- STATED PROBLEM: Rewrite the part of the items that opens with the line containing "You are a computer-use agent. 892x231 pixels." and closes with the line containing "pos(531,93)" as a numbered list with no blank lines. Leave the pictures out of the list.

- INFORMATION SUPPLIED:
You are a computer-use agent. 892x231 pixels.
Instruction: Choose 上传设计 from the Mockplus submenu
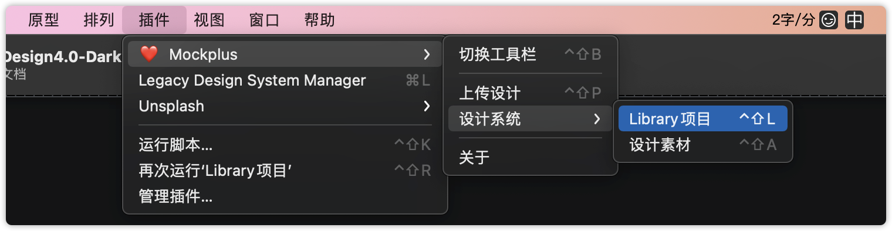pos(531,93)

--

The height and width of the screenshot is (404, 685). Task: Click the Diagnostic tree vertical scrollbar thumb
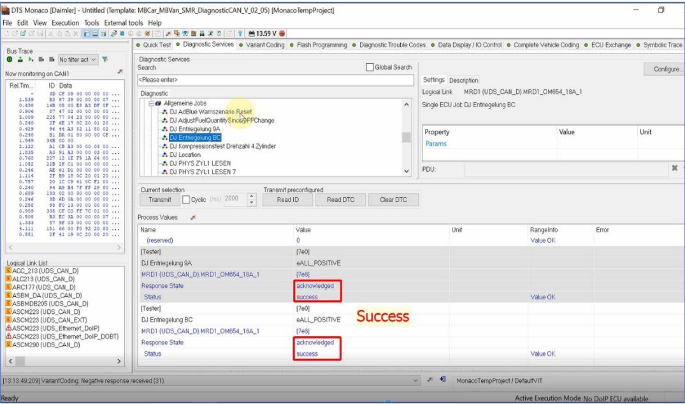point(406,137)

- FINISHED TASK:
1. You are a computer-use agent. 892x231 pixels.
2. Instruction: Choose 上传设计 from the Mockplus submenu
3. pos(531,93)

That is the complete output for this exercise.